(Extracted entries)
▬▬▬
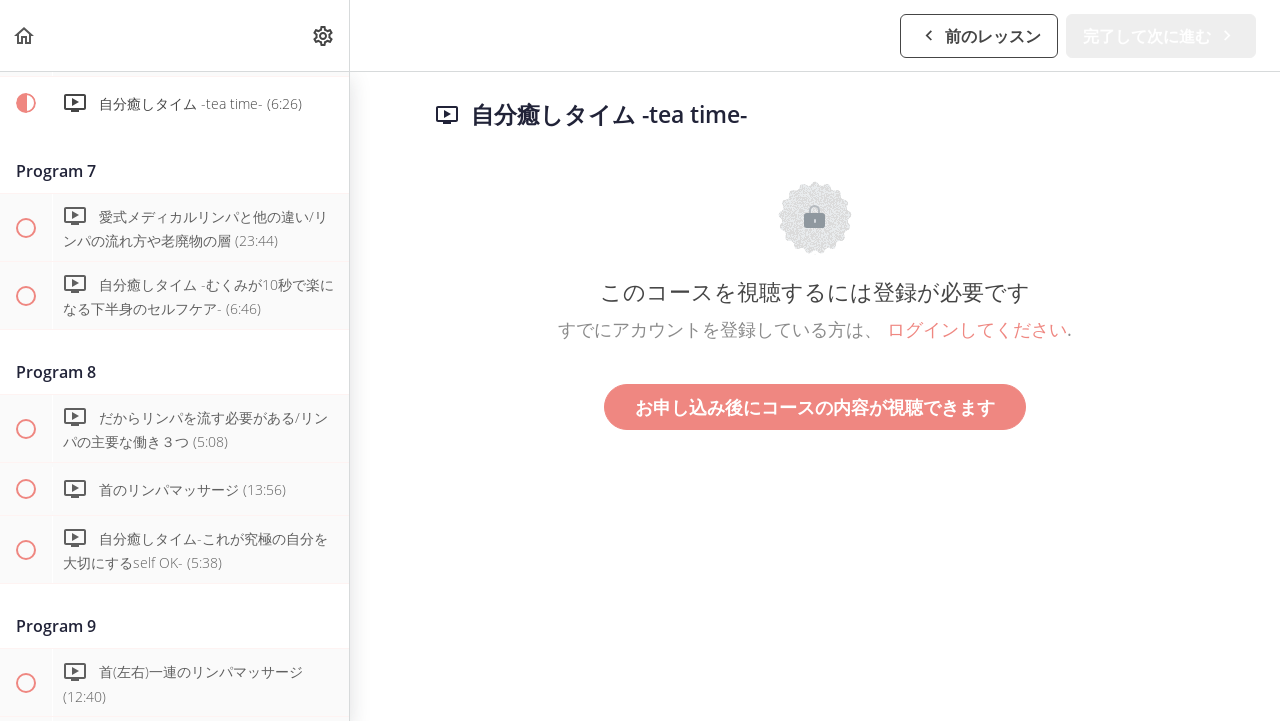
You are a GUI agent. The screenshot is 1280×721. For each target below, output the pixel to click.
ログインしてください (977, 329)
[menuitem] (324, 35)
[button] (25, 35)
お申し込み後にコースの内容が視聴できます (815, 407)
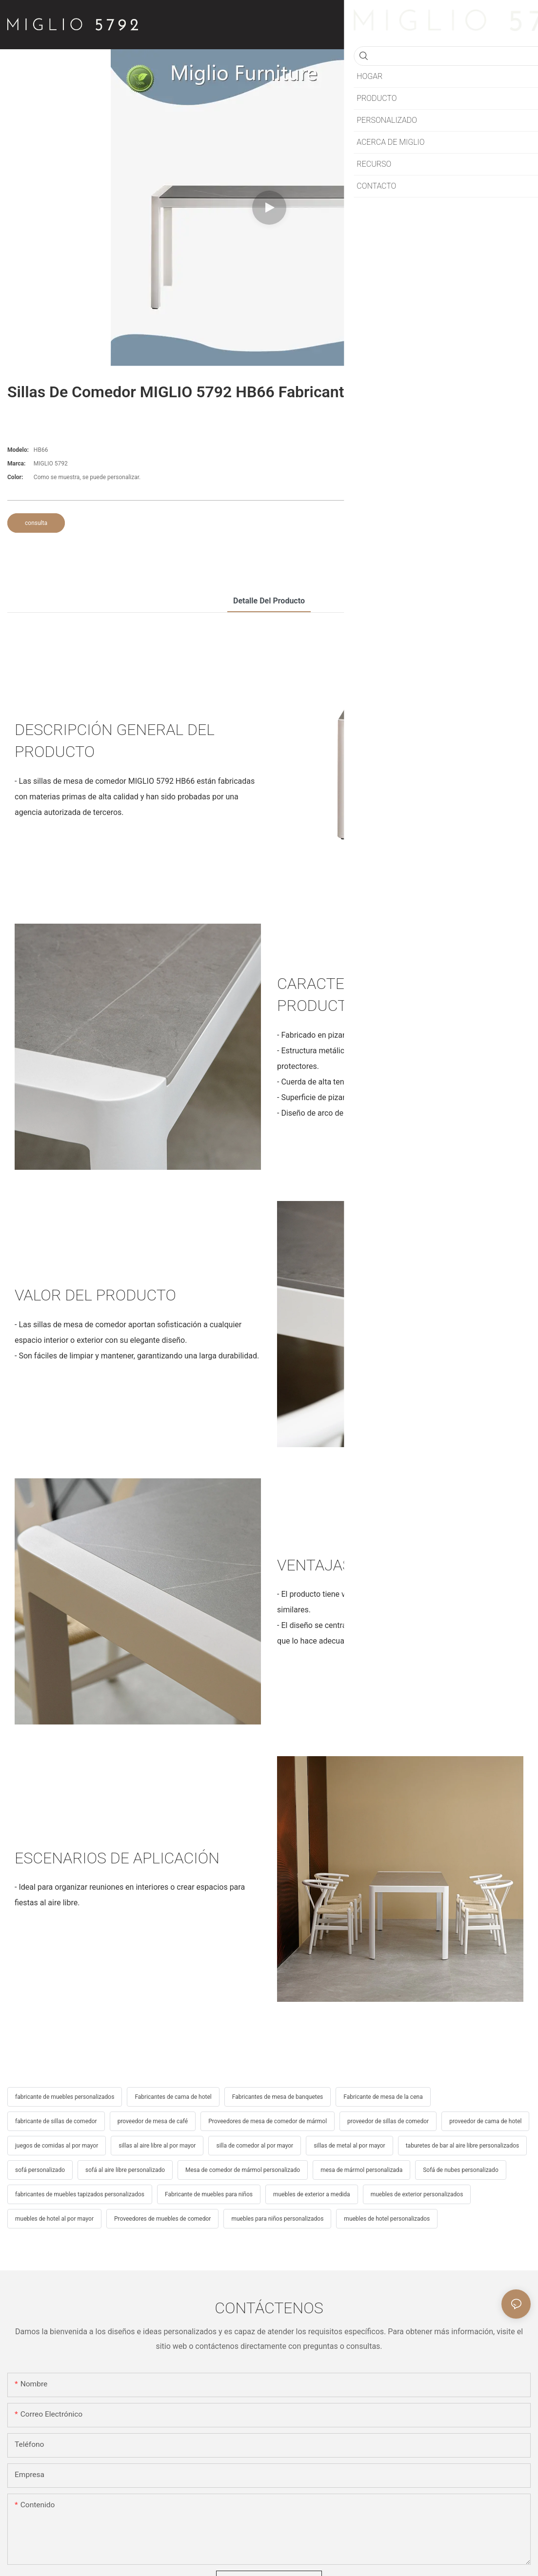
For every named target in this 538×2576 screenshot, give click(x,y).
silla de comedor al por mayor (254, 2145)
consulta (36, 523)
▬▬▬
■ WHAT IS NEEDED ■
Copy out the lines starting at the line containing "[button] (25, 35)" and ending at the last line of the entries, leaving out the pictures.

■ FINISHED TASK ■
[button] (25, 35)
お申し込み後にコースの内容が視聴できます (815, 407)
For every named target in this 538×2576 screenshot, give click(x,y).
silla de comedor al por mayor (254, 2145)
consulta (36, 523)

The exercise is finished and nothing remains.